IHRE AUFGABE
Geben Sie nur die Zeilen von der Zeile mit „This screenshot has width=269, height=130.“ bis einschließlich der Zeile mit „Action: 114,98“ unverändert wieder. Die Bilder gehören nicht in die Antwort.

ZU VERARBEITENDE ZEILEN
==============================
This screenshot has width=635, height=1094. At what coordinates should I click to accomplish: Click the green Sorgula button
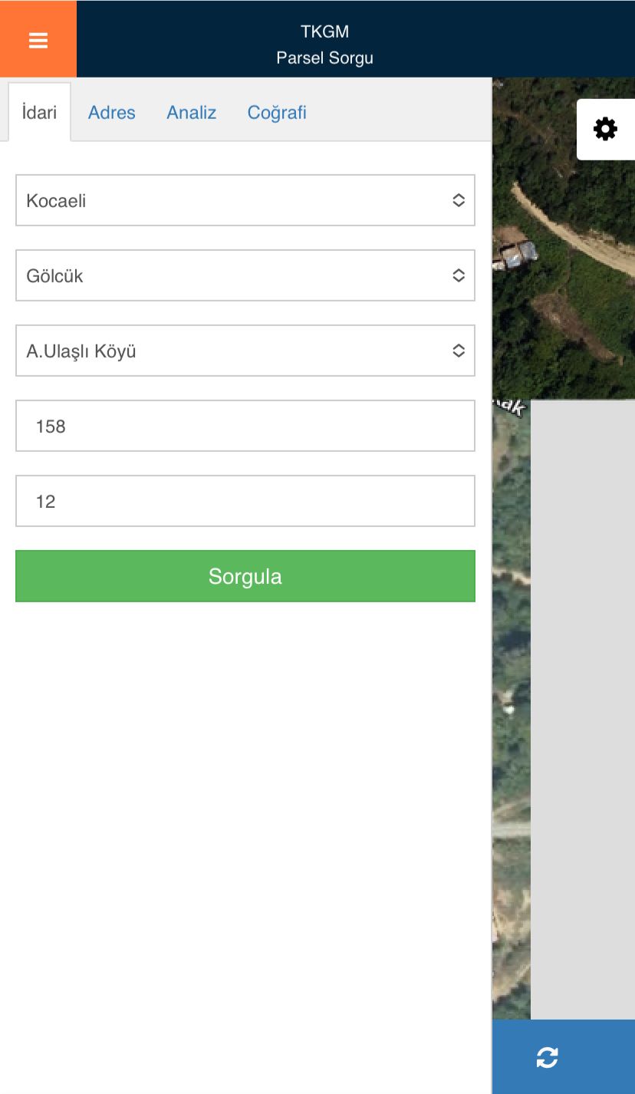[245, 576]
==============================
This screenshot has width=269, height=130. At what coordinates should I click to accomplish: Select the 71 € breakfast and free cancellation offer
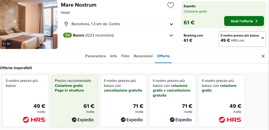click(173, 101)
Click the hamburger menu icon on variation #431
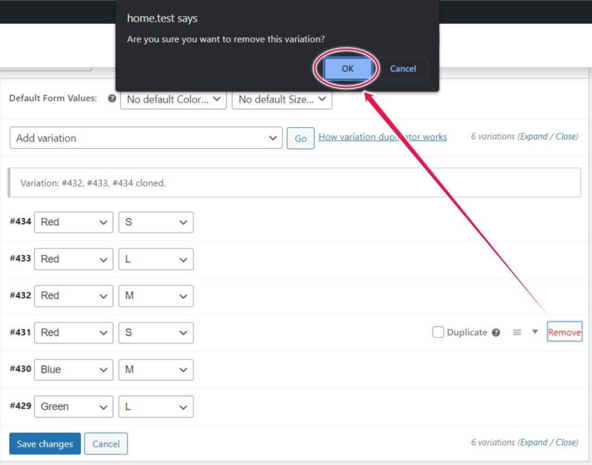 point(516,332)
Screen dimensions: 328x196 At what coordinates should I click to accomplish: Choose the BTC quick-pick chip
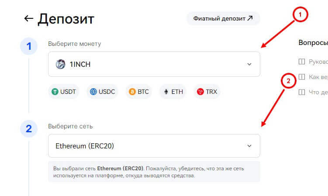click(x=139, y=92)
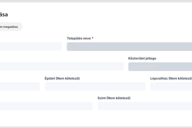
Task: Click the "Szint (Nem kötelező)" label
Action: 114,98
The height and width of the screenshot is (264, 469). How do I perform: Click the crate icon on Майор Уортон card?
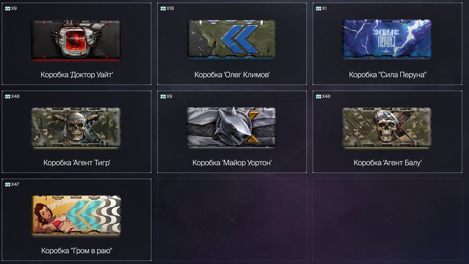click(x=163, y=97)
==============================
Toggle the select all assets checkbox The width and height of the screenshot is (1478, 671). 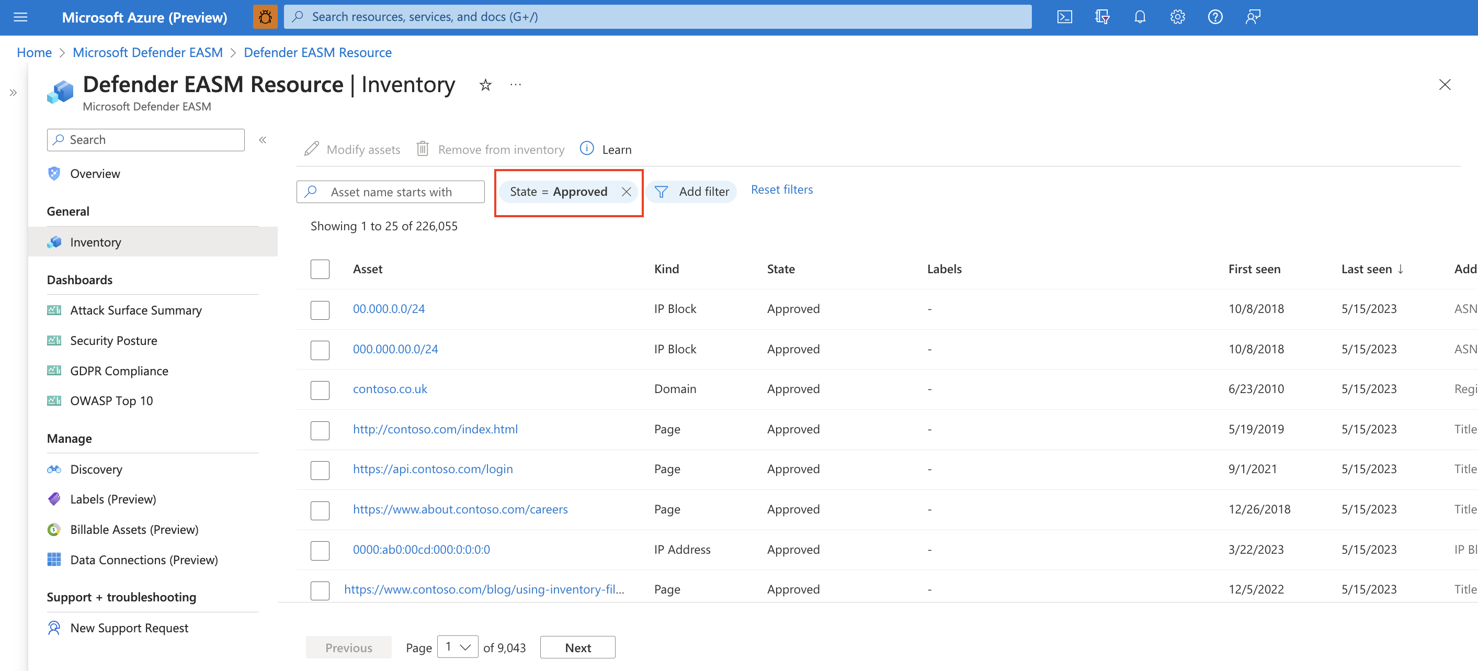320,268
==============================
ANTWORT ZUR AUFGABE
This screenshot has width=269, height=130. At what coordinates should I click to accomplish: Select the 71 € breakfast and free cancellation offer
click(173, 101)
Click the hamburger menu icon on variation #431
 point(516,332)
Screen dimensions: 328x196 At what coordinates should I click to accomplish: Choose the BTC quick-pick chip
click(x=139, y=92)
Task: Click the "Szint (Nem kötelező)" label
Action: 114,98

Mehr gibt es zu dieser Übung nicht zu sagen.